2017; Oxford University Press; Volume: 19; Issue: suppl_3 Linguagem: Inglês

10.1093/neuonc/nox036.239

1523-5866

Michael Reinert, Deborah Piffaretti, Francesco Marchi, Floriana Burgio, Ana Bela Faia-Torres, Paolo Paganetti, Uwe Pieles, A. Fontana,

Photodynamic Therapy Research Studies

BACKGROUND: The extent of 5-aminolevulinic acid (5-ALA) guided tumor resection has a determining impact in glioma surgery. Although the intensity of the 5-ALA induced fluorescence has been described to vary in confirmed glioma, the detection method is currently subjective and non-quantitative. We correlated 5-ALA induced fluorescence with the quantitative expression of Epithelial Growth Factor Receptor (EGFR) in different glioblastoma (GBM) cell lines. METHODS: To elucidate the role of EGFR in the metabolism of 5-ALA in (U87MG and BS153), we analyzed the activation of EGFR by its primary ligand EGF, and its downstream effect on Heme oxygenase-1 (HO-1), a key enzyme regulating the metabolism of Protoporphyrin IX (PpIX), the fluorescent metabolite of 5-ALA. Effects of direct pharmacological inhibition by Tin(IV)-Protoporphyrin (SnPP) or gene knockdown by small interfering RNA on HO-1 enzyme were analyzed in respect to 5-ALA induced fluorescence.
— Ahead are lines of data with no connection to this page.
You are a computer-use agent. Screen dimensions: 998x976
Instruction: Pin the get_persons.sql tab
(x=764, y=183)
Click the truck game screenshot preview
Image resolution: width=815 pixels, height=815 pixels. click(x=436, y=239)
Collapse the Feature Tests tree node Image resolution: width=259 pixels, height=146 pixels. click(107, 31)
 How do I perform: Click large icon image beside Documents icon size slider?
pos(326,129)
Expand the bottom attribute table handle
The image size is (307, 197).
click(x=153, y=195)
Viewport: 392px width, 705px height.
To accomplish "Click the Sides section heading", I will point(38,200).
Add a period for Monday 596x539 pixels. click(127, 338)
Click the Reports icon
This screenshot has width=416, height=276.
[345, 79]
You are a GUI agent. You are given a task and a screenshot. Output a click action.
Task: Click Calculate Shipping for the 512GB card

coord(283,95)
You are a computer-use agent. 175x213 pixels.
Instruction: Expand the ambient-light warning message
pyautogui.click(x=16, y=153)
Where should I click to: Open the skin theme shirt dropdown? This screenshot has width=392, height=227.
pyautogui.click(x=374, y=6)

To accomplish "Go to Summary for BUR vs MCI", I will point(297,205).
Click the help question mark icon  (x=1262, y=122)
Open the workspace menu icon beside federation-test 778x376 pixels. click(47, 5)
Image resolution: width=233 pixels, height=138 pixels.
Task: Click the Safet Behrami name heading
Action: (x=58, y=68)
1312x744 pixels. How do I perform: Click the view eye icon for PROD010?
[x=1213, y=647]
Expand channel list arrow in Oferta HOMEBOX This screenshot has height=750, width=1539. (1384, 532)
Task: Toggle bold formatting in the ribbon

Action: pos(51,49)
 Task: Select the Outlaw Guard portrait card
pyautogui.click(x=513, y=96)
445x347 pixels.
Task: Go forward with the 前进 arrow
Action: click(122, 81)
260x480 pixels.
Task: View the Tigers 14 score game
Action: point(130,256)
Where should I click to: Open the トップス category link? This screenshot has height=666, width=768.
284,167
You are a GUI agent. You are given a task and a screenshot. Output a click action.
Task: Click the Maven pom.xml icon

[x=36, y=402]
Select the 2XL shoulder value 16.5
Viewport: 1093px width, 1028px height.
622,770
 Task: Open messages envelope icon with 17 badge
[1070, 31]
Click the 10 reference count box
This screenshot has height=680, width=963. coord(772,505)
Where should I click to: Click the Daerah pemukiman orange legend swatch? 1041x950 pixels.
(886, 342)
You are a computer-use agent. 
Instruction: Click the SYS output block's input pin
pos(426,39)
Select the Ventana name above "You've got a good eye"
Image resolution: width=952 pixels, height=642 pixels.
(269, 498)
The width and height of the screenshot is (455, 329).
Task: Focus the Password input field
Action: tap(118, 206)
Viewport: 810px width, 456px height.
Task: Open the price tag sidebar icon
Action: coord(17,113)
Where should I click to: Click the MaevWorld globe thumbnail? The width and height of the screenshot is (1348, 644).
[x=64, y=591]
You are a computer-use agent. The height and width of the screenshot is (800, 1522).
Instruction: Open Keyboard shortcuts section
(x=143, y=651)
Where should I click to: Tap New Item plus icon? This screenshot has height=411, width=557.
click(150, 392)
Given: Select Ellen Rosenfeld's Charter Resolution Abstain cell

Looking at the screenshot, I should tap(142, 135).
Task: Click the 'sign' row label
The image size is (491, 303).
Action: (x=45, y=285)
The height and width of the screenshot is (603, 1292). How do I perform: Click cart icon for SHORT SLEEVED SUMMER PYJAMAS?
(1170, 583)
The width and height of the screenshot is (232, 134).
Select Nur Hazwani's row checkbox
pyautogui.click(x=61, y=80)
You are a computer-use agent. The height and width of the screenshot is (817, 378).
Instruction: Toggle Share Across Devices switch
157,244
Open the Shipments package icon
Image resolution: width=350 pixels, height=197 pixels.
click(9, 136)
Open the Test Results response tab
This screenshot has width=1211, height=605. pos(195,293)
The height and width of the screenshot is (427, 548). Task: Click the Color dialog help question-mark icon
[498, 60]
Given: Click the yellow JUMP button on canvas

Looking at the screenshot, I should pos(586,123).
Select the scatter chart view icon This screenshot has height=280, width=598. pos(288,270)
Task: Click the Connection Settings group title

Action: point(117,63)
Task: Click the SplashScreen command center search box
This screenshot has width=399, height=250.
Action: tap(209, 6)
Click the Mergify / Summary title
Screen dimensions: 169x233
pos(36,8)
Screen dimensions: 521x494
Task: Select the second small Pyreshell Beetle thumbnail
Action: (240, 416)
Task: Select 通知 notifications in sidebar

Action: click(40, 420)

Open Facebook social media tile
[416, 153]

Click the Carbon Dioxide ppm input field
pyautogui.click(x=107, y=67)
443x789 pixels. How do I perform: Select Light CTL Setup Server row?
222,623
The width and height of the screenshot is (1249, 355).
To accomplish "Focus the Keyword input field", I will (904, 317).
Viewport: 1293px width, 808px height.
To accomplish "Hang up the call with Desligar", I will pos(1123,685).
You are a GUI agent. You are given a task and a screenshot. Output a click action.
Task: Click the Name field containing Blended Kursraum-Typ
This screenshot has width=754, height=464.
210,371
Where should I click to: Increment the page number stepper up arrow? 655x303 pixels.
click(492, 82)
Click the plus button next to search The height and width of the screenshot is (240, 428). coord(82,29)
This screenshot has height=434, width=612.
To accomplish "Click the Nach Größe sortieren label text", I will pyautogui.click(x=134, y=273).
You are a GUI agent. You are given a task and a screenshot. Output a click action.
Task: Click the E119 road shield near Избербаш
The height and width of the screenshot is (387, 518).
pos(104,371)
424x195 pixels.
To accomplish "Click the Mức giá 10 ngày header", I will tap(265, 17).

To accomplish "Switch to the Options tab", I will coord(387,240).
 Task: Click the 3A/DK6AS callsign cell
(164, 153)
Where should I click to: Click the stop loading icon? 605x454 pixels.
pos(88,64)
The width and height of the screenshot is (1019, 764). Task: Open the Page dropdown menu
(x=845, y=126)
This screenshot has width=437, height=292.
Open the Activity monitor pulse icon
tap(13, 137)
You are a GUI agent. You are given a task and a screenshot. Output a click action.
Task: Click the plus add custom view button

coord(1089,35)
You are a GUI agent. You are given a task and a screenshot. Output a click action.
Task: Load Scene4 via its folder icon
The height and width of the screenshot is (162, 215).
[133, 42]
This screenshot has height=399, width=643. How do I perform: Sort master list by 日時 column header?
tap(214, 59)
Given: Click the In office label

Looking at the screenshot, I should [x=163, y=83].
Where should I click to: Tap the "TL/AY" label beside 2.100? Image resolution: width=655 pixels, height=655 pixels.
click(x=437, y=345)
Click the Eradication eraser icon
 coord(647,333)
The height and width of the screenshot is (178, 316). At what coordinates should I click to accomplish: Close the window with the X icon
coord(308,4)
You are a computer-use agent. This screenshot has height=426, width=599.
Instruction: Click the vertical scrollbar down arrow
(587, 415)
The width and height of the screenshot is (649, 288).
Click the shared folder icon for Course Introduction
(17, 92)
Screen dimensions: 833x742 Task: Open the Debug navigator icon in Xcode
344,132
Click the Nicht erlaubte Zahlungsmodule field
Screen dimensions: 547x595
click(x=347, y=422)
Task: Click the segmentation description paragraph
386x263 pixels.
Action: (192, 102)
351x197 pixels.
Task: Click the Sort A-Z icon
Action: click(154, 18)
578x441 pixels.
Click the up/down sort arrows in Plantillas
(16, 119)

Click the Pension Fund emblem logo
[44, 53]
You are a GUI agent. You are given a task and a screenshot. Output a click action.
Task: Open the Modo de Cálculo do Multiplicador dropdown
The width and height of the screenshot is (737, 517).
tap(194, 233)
Results: A significant difference in 5-ALA induced fluorescence was obtained in U87MG compared to BS153 cell lines, correlating with the different quantitative EGFR expression. Treatment of U87MG cells with EGF was able to promote HO-1 transcription and expression in a concentration-dependent manner, leading to a reduced cellular fluorescence. This effect could be reversed by EGFR-specific siRNA treatment. Reducing HO-1 activity by SnPP or HO-1-specific siRNA significantly enhanced fluorescence, independently of EGFR quantitative expression. CONCLUSION: EGF-induced HO-1 protein expression was identified as a negative regulator of 5-ALA induced fluorescence, thus dependent of EGFR expression. These findings justify the clinical observation of different intensities of 5-ALA induced fluorescence in glioblastoma surgery.